As always, I'd like to thank The Imperfectionist for going over this with a fine-toothed comb, and to AllyPetals for listening to me beat my head against the wall in frustration. All song lyrics used come from Separate Ways (Worlds Apart) by Journey. It was suggested that this chapter needed a theme song to tie it all together, rather than a single quote at the beginning, as I've done with previous chapters.

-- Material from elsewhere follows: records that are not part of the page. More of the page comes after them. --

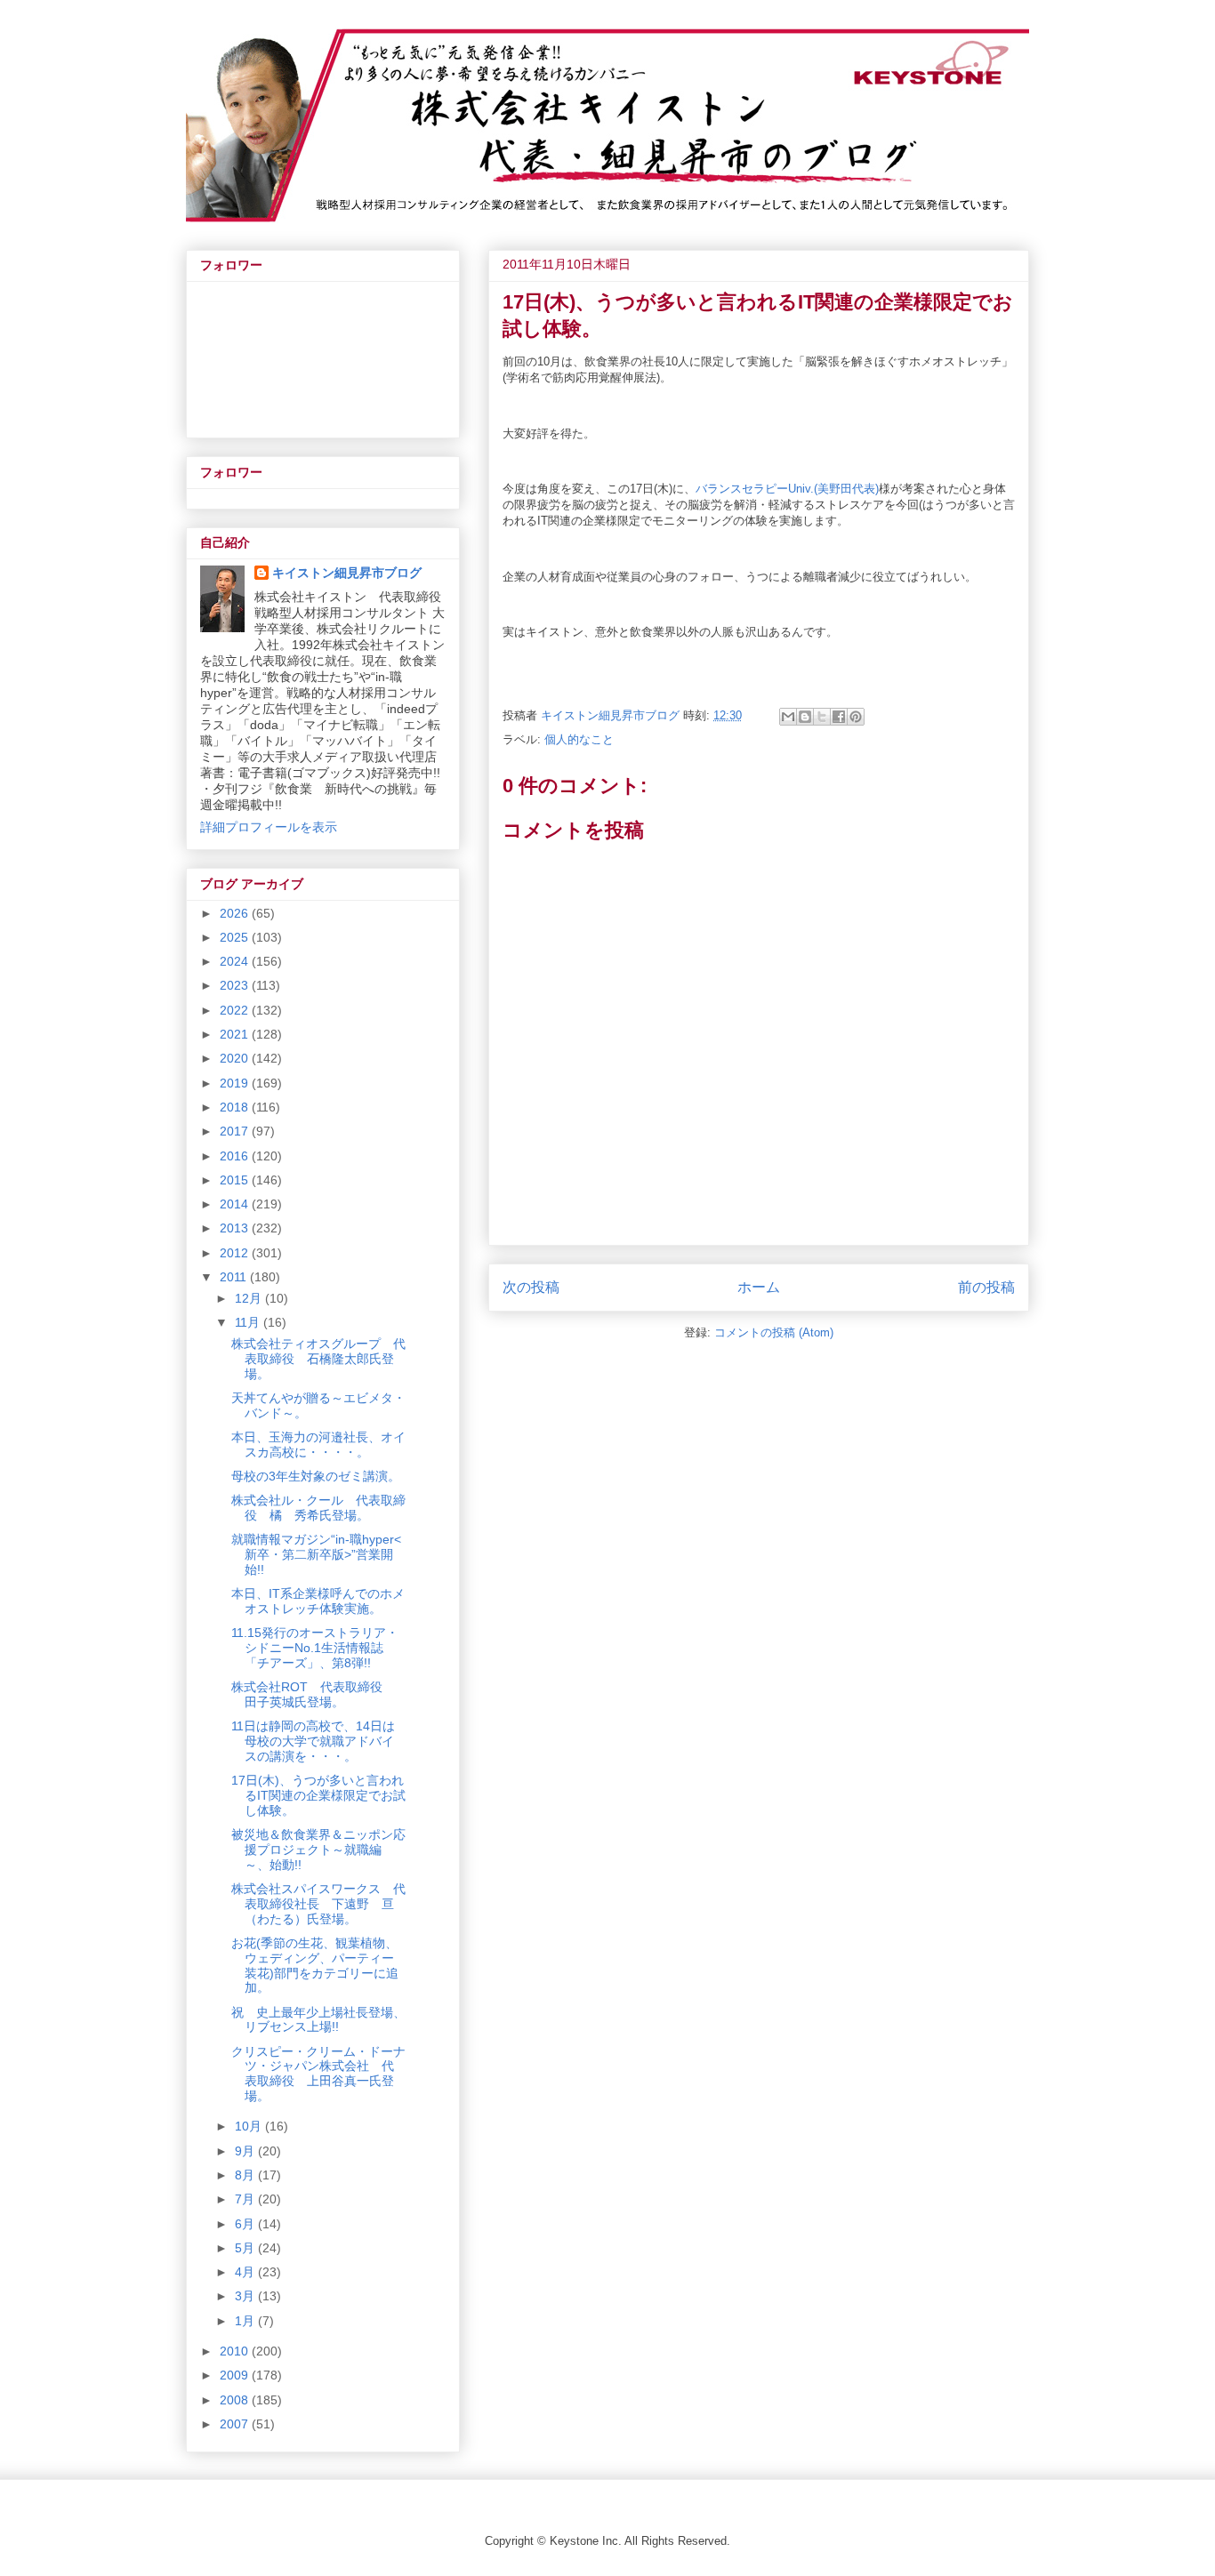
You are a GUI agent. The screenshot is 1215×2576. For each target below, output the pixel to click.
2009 (236, 2375)
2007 (236, 2424)
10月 (250, 2126)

I think it's really fitting for this chapter, not only the lyrics, but the pace of the song, and the feeling of tension it carries. So, if you wanted to, say, YouTube it and listen while you start to read, that would be perfectly fine by me!


"Distant eyes, promises we made were in vain."

-Journey


Chapter 12

Hours later, when Dawn left headquarters, she found Buffy on the front stoop of their house, looking dazed. Her hair was disheveled, her clothes were torn, and the bit of bandage that still clung to her right hand was smeared with blood that had dried brown.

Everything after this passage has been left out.